Hi OceanBlue141 cheers for keeping us updated. Btw, for future reference, what is the difference between a MR Defecography and the earlier Defecography/Proctography that you got that came back normal?

Cheers.


----------



## oceanblue141 (Apr 14, 2012)

Intothewild said:


> Hi OceanBlue141 cheers for keeping us updated. Btw, for future reference, what is the difference between a MR Defecography and the earlier Defecography/Proctography that you got that came back normal?
> 
> Cheers.


Hi Intothewild, MR Defecography is done using MRI, its more detailed than the normal X-ray defecography as it captures multiple frames.


----------



## oceanblue141 (Apr 14, 2012)

My GI asked me to take 2 or 3 biofeedback sessions. If this doesn't help he said he will refer for surgery.
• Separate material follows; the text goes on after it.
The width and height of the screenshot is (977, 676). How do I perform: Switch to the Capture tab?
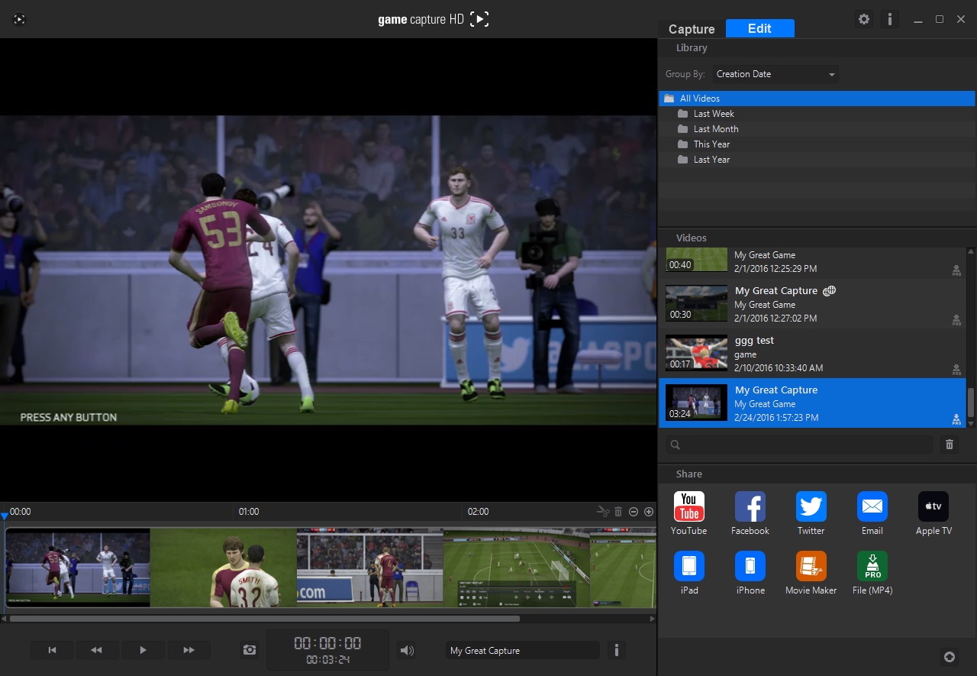[x=692, y=29]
Are there any success cases with rectal prolapse surgery? i have seen "IBSsucks" success story posted by IntoTheWild. are there anymore?


----------



## Intothewild (May 11, 2010)

Did the doctor say to you what kind of surgery will be performed? I received an email just this morning from someone who has all our symptoms and had surgery for Mucosal Prolapse. Apparently the surgery didn't work and the doctor says he still has M.P. It isn't a success story per say but its interesting if you like i could PM you the email OceanBlue141?


----------



## oceanblue141 (Apr 14, 2012)

Can you come online on chat?


----------



## oceanblue141 (Apr 14, 2012)

Hi, i met my GI specialist again today. I am taking biofeedback therapy. He said i have mild mucosal prolapse and rectocele and my main problem is *tensed pelvic floor muscles* which might have caused the prolapse and rectocele, although if i get the surgery done it might not help as the source should be treated. I have been improving in relaxing my pelvic muscles according the biofeedback statistics (my muscle tension is around 35-40 which should be around 15) but still long way to go. If biofeedback doesn't work, doc said he will consider surgery.


----------